» **GIVEN RECORDS**:
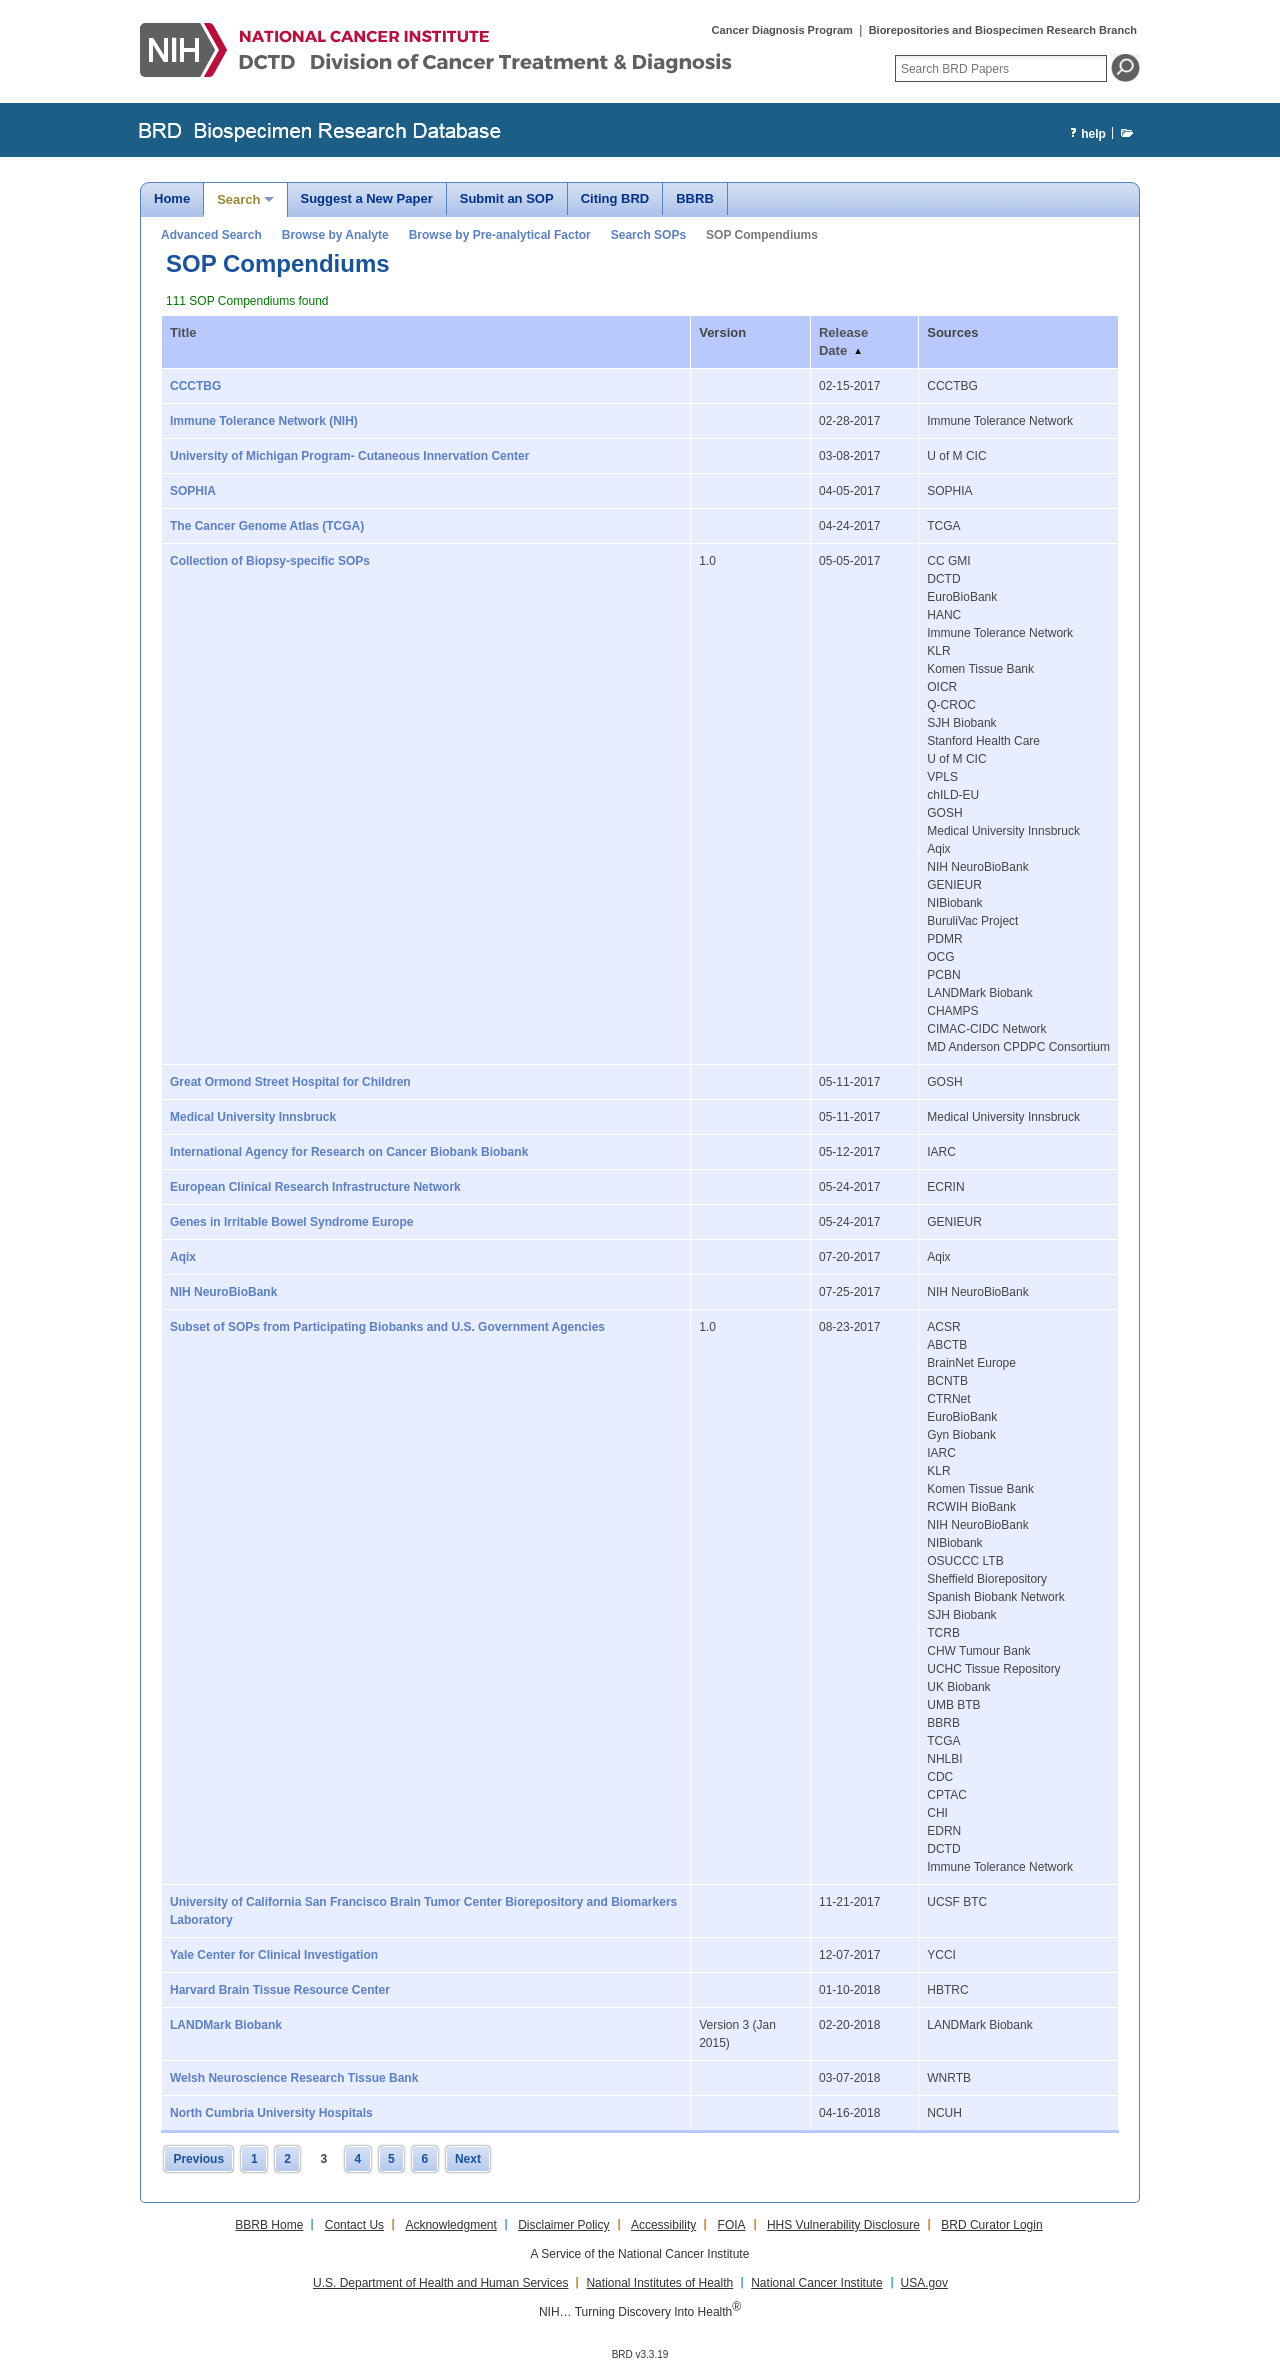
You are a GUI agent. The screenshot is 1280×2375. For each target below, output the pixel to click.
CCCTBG (195, 386)
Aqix (183, 1257)
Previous (198, 2159)
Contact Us (354, 2225)
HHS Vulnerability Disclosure (843, 2225)
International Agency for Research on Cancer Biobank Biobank (349, 1152)
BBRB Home (269, 2225)
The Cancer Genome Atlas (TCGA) (267, 526)
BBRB (695, 198)
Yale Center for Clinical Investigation (274, 1955)
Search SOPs (648, 235)
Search (238, 199)
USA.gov (924, 2283)
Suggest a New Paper (367, 198)
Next (468, 2159)
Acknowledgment (450, 2225)
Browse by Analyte (335, 235)
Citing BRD (615, 198)
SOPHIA (193, 491)
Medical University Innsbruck (253, 1117)
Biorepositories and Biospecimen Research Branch (1003, 30)
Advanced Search (211, 235)
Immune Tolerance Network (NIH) (264, 421)
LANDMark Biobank (226, 2025)
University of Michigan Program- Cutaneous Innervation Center (349, 456)
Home (172, 198)
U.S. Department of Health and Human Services (440, 2283)
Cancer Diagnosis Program (782, 30)
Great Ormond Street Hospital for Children (290, 1082)
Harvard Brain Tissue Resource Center (280, 1990)
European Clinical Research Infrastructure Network (315, 1187)
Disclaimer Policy (563, 2225)
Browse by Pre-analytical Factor (500, 235)
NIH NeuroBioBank (223, 1292)
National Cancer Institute (816, 2283)
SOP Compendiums (762, 235)
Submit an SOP (507, 198)
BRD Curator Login (991, 2225)
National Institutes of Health (659, 2283)
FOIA (732, 2225)
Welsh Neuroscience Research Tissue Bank (294, 2078)
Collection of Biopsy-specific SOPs (270, 561)
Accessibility (663, 2225)
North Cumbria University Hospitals (271, 2113)
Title (183, 332)
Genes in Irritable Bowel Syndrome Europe (291, 1222)
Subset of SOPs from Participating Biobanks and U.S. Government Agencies (387, 1327)
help (1085, 134)
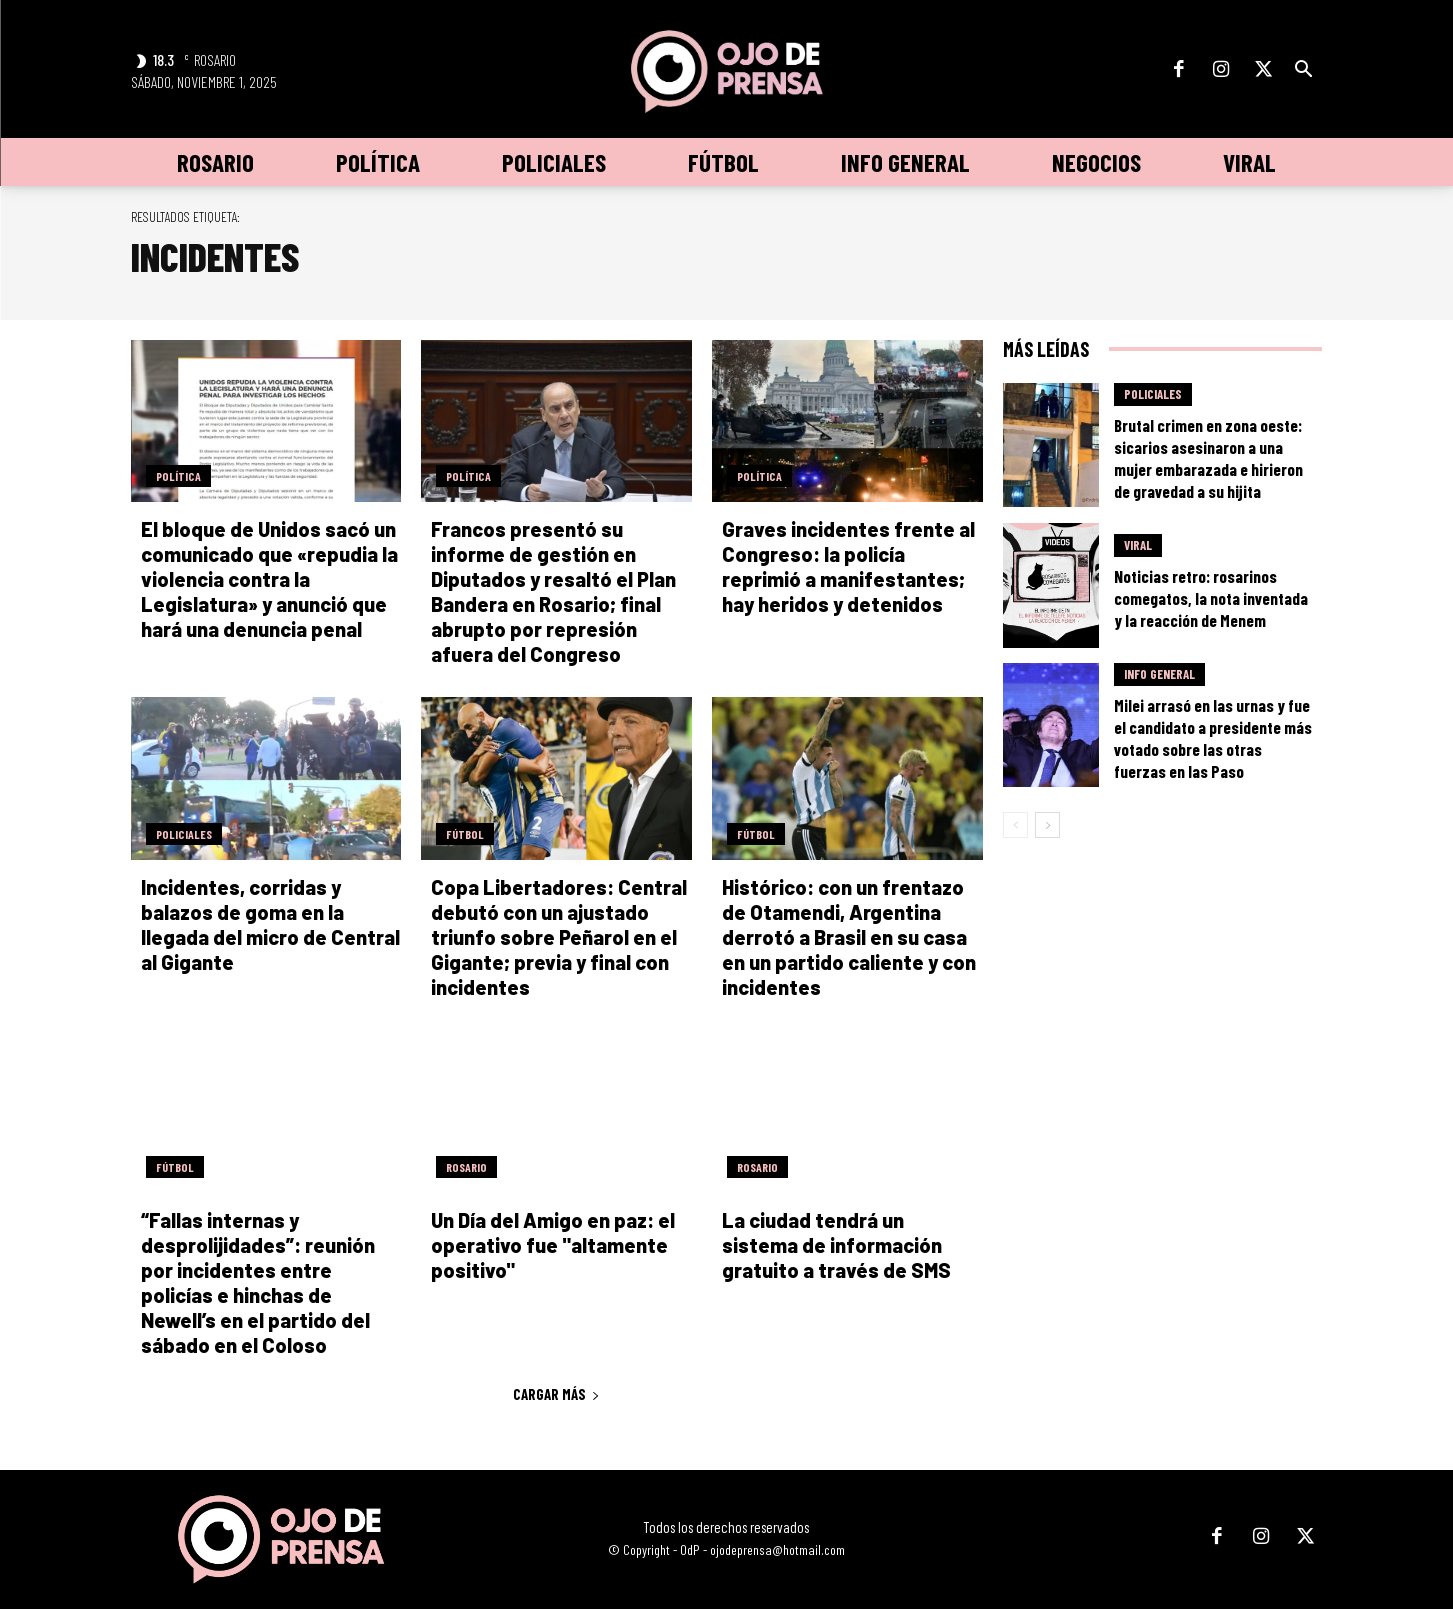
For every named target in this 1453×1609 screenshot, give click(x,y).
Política (178, 476)
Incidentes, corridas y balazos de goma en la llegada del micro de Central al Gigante (270, 924)
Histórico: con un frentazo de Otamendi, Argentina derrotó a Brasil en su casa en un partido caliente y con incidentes (849, 937)
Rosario (466, 1167)
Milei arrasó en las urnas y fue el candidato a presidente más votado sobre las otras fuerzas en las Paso (1213, 738)
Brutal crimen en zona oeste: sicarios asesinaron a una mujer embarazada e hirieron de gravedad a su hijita (1208, 458)
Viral (1138, 545)
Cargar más (556, 1394)
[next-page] (1047, 825)
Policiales (184, 834)
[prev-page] (1015, 825)
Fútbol (465, 834)
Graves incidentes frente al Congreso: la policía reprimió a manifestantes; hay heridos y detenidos (848, 566)
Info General (1159, 674)
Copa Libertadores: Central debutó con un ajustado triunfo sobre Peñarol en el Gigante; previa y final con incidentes (559, 937)
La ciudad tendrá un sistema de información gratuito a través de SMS (836, 1245)
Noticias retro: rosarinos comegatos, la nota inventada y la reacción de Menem (1211, 598)
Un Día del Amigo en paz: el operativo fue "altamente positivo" (553, 1245)
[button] (1304, 70)
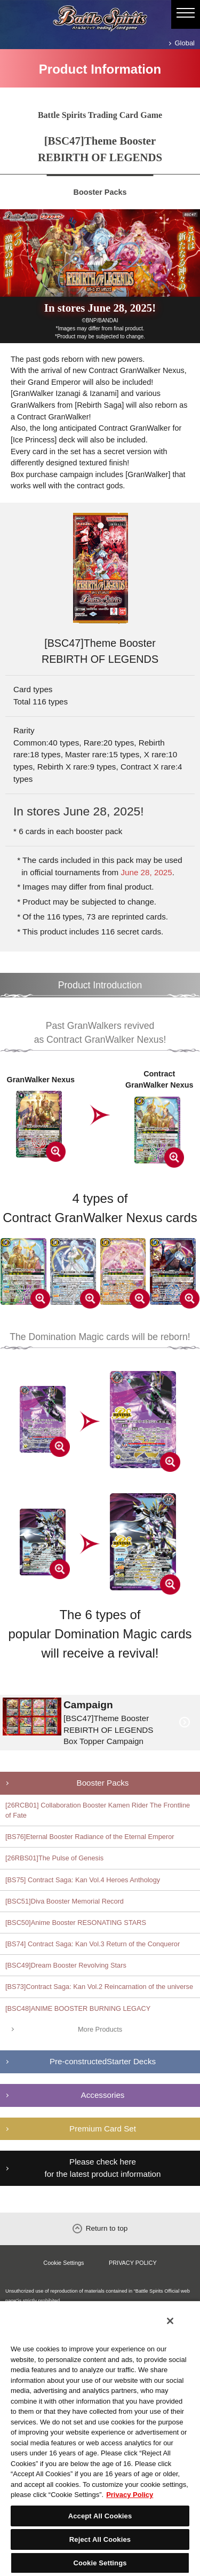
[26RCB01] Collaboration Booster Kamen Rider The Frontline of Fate (97, 1810)
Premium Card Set (102, 2128)
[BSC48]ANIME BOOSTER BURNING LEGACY (77, 2008)
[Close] (170, 2321)
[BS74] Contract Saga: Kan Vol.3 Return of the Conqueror (92, 1944)
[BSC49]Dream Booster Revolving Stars (65, 1965)
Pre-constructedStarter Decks (103, 2061)
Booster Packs (103, 1782)
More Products (100, 2029)
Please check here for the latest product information (103, 2167)
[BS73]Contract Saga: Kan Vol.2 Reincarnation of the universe (99, 1987)
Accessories (103, 2094)
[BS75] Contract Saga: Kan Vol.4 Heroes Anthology (82, 1880)
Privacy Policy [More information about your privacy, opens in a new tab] (129, 2495)
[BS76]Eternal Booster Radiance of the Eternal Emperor (89, 1837)
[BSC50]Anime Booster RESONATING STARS (75, 1923)
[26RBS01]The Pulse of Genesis (54, 1858)
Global (185, 43)
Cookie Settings (63, 2263)
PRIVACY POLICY (133, 2263)
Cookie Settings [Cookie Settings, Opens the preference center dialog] (99, 2563)
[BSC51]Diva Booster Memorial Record (64, 1901)
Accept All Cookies (100, 2516)
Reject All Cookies (100, 2539)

» **TRY IT**: Whenever the string "Browse" occurs in a line of the entries above, copy that line.

» **ANSWER SPACE**:
Browse by Analyte (335, 235)
Browse by Pre-analytical Factor (500, 235)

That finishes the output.